At the end of the nineteenth century, American artists demonstrated a preference for gardens as artistic motifs as well as a growing appreciation of the art of gardening itself. The range of color and the variation in form and silhouette made the garden a compelling subject for a large number of painters inclined toward the Impressionist style. Early twentieth century America witnesses a mania for the garden, and the interest in the art of gardening dominated many aspects of domestic life. Garden clubs, magazines, floral displays and a multitude of other activities associated with flowers and the garden permeated American life. Publications and articles appeared offering gardening advice for Americans while also asserting that the art of gardening paralleled the art of painting.
The exhibition is broadly divided into three topical groups: “European Gardens” represents garden images created by Americans abroad, especially in Giverny, France, which captivated so many artists. Mary MacMonnies, for example, rented an old monastery in Giverny, developed the gardens, and produced several paintings of them. Works by Childe Hassam and Ernest Lawson, on the other hand, depict more urban gardens in and around Paris, providing a contrast to the images of Giverny. “Gardens in America” explores the many known gardens painted by American impressionists, including the art colonies of Old Lyme, Connecticut and Cornish, New Hampshire, and various gardens, from Charleston, South Carolina, to California. “Garden Sculpture,” a third section, was an essential element of garden design, and a few select examples of garden statuary will document this important three-dimensional feature within the garden environment.

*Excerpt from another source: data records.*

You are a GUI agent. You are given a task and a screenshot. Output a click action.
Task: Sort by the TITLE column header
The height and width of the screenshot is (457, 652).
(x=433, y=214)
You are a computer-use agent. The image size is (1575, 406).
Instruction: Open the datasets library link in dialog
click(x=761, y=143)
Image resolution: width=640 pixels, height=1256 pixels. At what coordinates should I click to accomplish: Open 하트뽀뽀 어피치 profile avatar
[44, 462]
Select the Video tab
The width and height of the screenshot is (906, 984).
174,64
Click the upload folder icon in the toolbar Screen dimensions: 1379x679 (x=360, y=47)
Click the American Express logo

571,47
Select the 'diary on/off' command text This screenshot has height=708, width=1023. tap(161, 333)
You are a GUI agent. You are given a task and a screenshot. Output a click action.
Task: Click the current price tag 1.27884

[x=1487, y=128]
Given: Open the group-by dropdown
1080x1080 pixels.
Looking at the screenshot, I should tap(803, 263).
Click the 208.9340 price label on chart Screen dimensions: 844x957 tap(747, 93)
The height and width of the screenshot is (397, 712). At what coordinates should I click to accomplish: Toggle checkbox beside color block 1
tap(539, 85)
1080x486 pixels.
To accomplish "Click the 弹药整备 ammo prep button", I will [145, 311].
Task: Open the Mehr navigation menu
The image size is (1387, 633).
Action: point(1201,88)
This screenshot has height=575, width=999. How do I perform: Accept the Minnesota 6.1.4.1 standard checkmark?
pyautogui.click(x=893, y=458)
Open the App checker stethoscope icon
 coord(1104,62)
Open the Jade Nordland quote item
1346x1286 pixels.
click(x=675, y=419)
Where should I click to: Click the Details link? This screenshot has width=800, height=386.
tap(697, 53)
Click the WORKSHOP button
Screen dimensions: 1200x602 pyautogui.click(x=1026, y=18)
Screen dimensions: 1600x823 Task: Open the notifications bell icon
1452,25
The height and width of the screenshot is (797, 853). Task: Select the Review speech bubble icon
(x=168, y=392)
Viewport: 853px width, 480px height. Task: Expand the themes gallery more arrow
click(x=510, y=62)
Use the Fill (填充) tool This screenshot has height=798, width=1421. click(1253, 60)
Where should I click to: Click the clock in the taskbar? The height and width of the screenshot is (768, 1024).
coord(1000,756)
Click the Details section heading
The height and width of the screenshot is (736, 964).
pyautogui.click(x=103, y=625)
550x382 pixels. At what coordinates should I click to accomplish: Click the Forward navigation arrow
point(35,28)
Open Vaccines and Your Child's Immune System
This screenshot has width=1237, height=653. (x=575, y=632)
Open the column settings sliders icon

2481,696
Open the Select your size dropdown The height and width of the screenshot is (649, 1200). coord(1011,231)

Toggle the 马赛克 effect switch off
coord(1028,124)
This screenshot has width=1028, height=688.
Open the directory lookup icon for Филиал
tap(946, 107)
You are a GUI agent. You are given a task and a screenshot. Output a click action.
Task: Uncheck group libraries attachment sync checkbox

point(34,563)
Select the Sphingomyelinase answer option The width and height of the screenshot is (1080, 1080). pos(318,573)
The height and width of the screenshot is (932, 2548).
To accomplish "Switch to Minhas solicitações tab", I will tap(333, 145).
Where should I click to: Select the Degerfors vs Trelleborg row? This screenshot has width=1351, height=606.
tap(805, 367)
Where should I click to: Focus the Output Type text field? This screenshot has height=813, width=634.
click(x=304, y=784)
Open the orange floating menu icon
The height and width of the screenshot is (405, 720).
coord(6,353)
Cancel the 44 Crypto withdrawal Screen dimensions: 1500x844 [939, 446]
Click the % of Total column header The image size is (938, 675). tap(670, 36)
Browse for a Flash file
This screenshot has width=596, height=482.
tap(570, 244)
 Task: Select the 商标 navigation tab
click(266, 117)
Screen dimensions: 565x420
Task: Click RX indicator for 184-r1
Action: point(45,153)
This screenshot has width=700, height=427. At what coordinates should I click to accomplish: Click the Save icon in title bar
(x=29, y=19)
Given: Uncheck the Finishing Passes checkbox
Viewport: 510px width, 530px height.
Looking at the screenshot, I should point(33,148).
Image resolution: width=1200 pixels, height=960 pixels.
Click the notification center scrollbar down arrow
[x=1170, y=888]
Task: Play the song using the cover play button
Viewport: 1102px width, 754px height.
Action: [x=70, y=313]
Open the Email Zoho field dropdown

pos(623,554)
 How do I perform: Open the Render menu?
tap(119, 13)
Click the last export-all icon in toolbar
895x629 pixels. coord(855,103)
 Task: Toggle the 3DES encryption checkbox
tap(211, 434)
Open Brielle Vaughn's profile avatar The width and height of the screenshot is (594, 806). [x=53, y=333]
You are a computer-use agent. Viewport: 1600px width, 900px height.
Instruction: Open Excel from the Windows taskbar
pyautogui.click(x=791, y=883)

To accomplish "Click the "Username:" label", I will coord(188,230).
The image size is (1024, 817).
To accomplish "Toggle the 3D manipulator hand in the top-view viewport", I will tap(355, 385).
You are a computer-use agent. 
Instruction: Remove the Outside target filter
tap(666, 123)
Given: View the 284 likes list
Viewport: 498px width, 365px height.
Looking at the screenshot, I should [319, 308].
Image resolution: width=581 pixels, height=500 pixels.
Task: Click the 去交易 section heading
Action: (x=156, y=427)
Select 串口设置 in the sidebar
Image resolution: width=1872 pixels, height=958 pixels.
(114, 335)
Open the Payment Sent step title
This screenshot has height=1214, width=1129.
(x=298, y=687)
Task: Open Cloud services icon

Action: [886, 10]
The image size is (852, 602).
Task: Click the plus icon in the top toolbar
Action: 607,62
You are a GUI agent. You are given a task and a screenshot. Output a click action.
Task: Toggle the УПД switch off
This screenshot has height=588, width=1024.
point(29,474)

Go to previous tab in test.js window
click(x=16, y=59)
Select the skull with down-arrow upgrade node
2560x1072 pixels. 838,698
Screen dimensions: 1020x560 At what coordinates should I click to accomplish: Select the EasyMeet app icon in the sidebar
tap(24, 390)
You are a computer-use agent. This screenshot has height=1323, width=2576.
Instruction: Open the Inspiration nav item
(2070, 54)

Image: Carl Frederick Frieseke (1874 – 1939) The Garden Umbrella, ca. 1910 Oil on canvas 32 x 32 in Telfair Museum of Art, Savannah, Georgia, Bequest of Elizabeth Millar (Mrs. Bernice Frost) Bullard 1942.7
The Tampa Museum of Art is the proud culmination of three decades of cooperation among art organizations, private citizens, and government agencies in Tampa and Hillsborough County. The Museum celebrated its 30th anniversary in 2009.